PROTECTED CELL COMPANY (PCC)
A GBC 1 may be structured as a PCC. The PCC is a special legal structure made up of cellular and non-cellular assets. It provides legal segregation of assets attributable to each cell of the company whether owned by individuals or body corporate. The PCC offers a wide range of applications namely insurance (general, long term, reinsurance, captive) and collective investment schemes.
INCORPORATION & REGISTRATION
A PCC may be directly incorporated or may be registered as foreign company by way of continuation as PCC, provided the t the incorporation, registration and conversion requirements prescribed in the Companies Act 2001, the Protected Cell Companies Act 1999 (PCC Act) and the Protected Cell Companies (Conversion) Regulations 2000 are satisfied. The incorporation and licensiing procedures for a PCC is similar to that of a GBC 1. In the case of a continuation, additional requirements as laid down in section 5 of the PCC Act must be satisfied. Section 6 of the PCC Act stipulates that the suffix "PCC" must be added after the name of the company. A PCC may also be converted into a normal GBC 1.
MANAGEMENT OF A PCC
A PCC is managed by its directors. However, the management may be transferred or shared through a management contract to an Investment Manager in the case of Investment funds.
Capital Requirement
No minimum capital requirement is imposed for the PCC and for each cell within the PCC. However , on a case to case basis and depending on the nature of the business, the Commission may prescribe certain capital requirements. In the case of insurance or re-insurance business, each cell must abide by the FSDA Regulations 2001 regardsing the requirement of minimum paid up capital.
Winding Up & Liquidation
Special winding up procedures are provided in the PCC Act which protect contagion of solvent cells by insolvent ones. Dissolution of the PCC is addressed by special provisions in the PCC Act which provide for receivership and administration orders and no recourse to the creditor of the insolvent cell to the assets of the other solvent cells.

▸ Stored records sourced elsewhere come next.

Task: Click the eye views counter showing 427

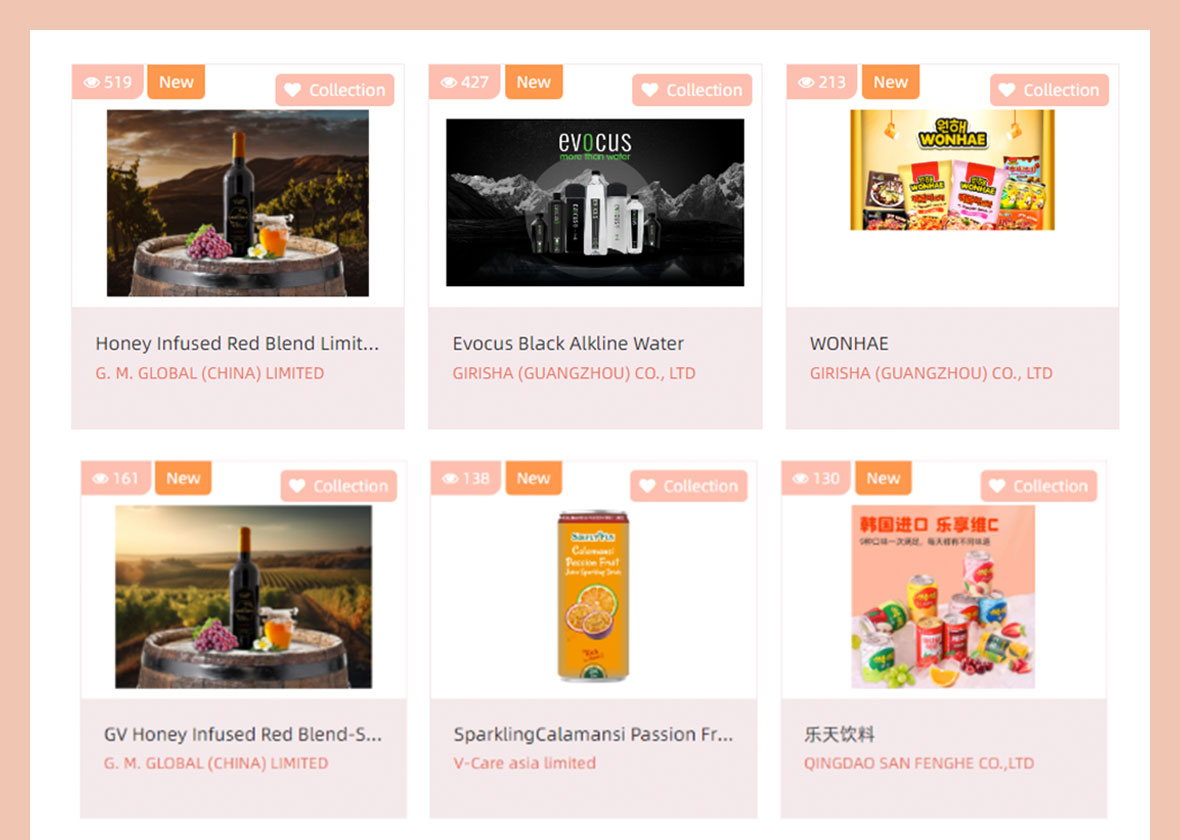Action: point(464,81)
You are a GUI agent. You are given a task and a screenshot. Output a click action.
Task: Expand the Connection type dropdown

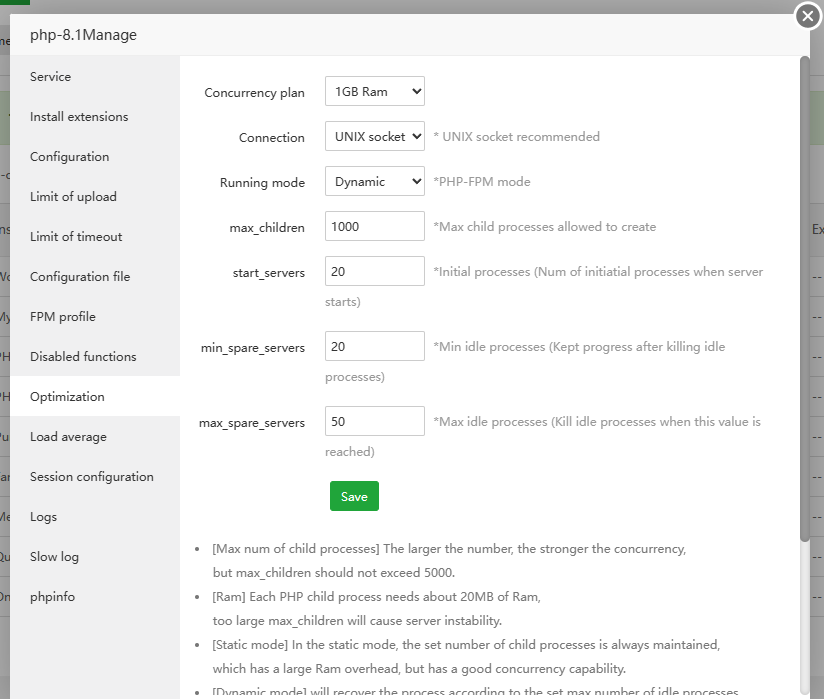tap(375, 137)
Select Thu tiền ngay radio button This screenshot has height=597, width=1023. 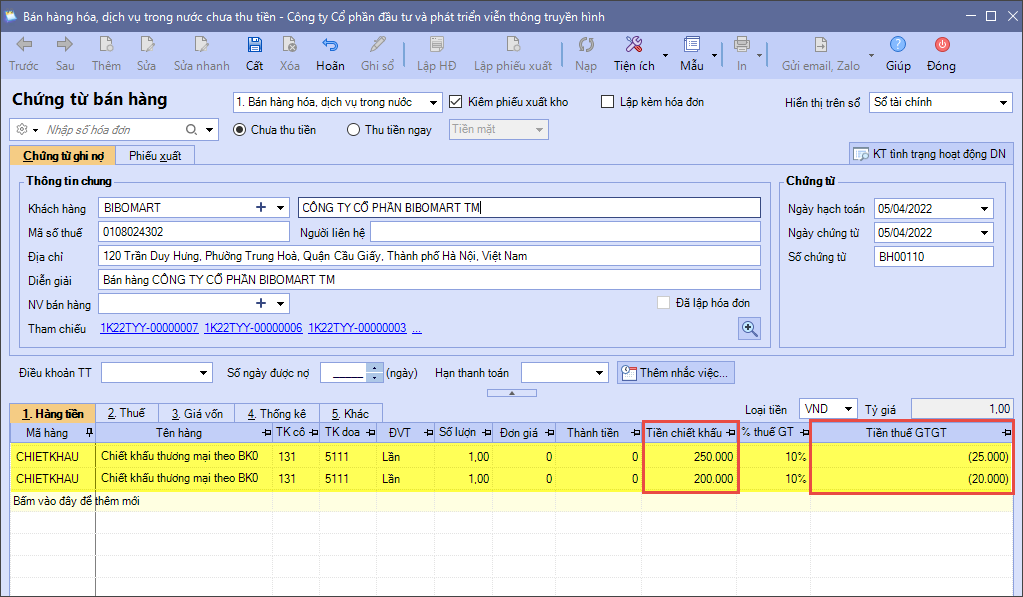[353, 129]
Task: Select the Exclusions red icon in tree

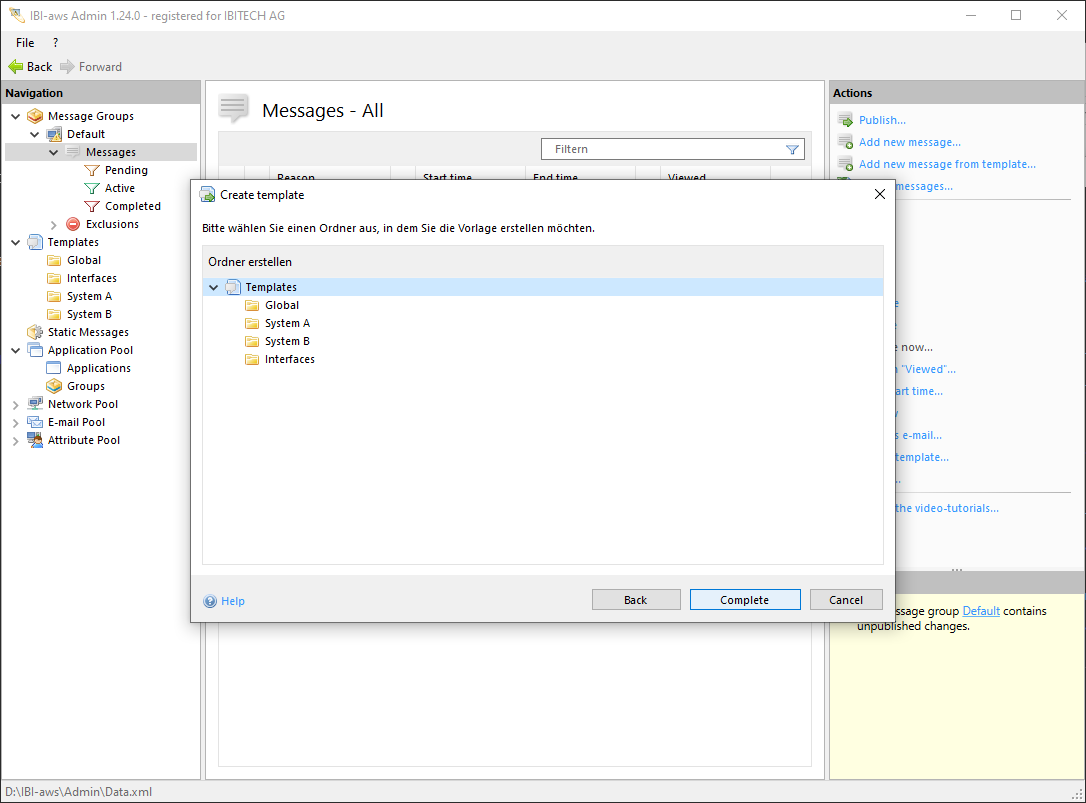Action: pyautogui.click(x=73, y=224)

Reporting & Filing of Audited Accounts
A PCC is required to submit annual accounts to the commission. The accounts should contain a note explaining the status of the various cells. If it is deemed necessary the Commission may request each cell to report independently.
Taxation
As far as taxation is concerned, the PCC is liable to tax as a single legal entity.
TRUST
Trusts set up under the Trusts Act 2001 provide an effective and legitimate means of sheltering one''''s assets. Various types of Trusts may be set up by residents and non residents in Mauritius such as charitable, discretionary, purpose and trading trusts. Registration of the trust is optional. Flexibility is provided under the Trusts Act in terms of determining the governing law applicable to a trust. There also exists the possibility to accumulate income for any period within duration of the trust. With regards to trusts set up by non-citizens, the forced heirship rule does not apply. The Trusts Act 2001 further allows the enforceability of a foreign trust provided that it does not purport to do any thing which amounts to an offence under the law of Mauritius or is immoral or contrary to public policy.

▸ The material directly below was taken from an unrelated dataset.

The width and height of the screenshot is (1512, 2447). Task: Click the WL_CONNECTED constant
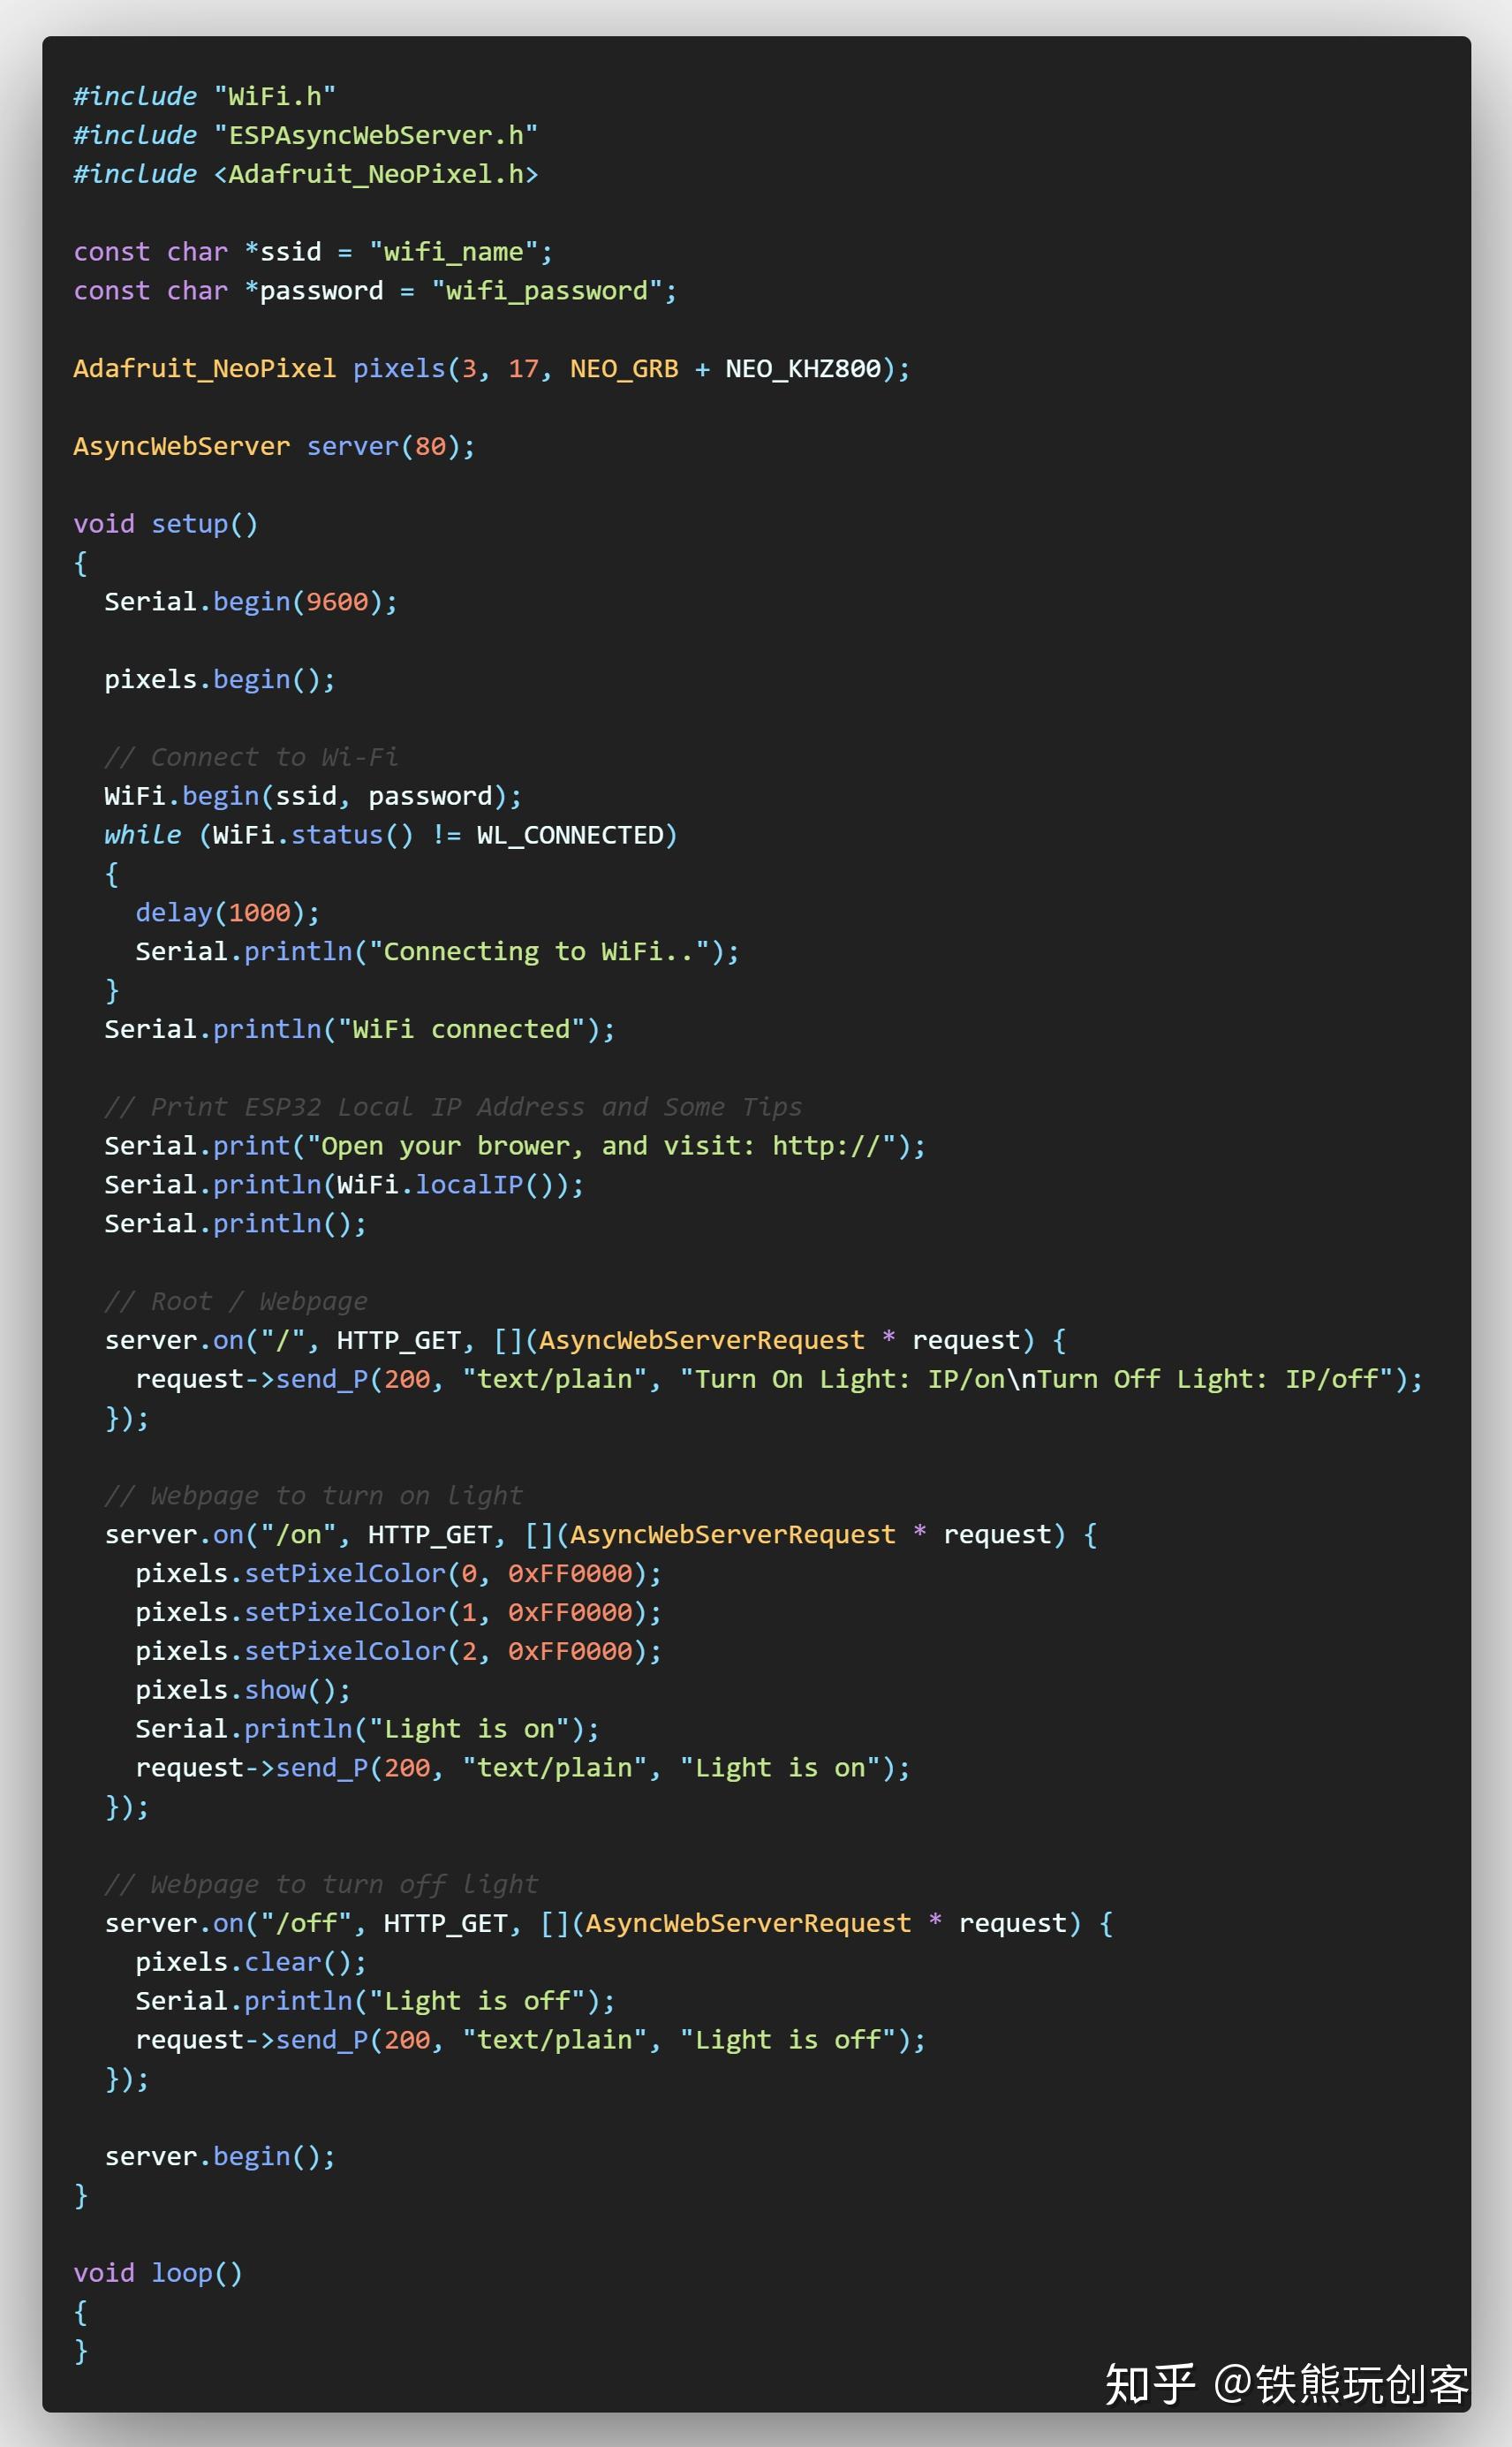pos(570,835)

A trust may carry on a Qualified Global Business after obtaining a Category 1 Global Business Licence.(A trust may not apply for a category 2 Global Business Licence)
Societe
Societe en Nom Collectif (partnerships) and "Societe en Commandite Simple" set up under the Code de Commerce Amendment Act 1985 (limited partnerships) may be used to structure investments in the global business sector. A Societe may conduct any qualified global business activities after it has received a Category 1 Global Business Licence from the Financial Services Commission. However, a Societe does not qualify for a Category 2 Global Business Licence. To enhance the use of such vehicles the Finance Act 1996 has introduced favourable taxation provisions which enables Societes to benefit from reliefs available under double taxation treaties.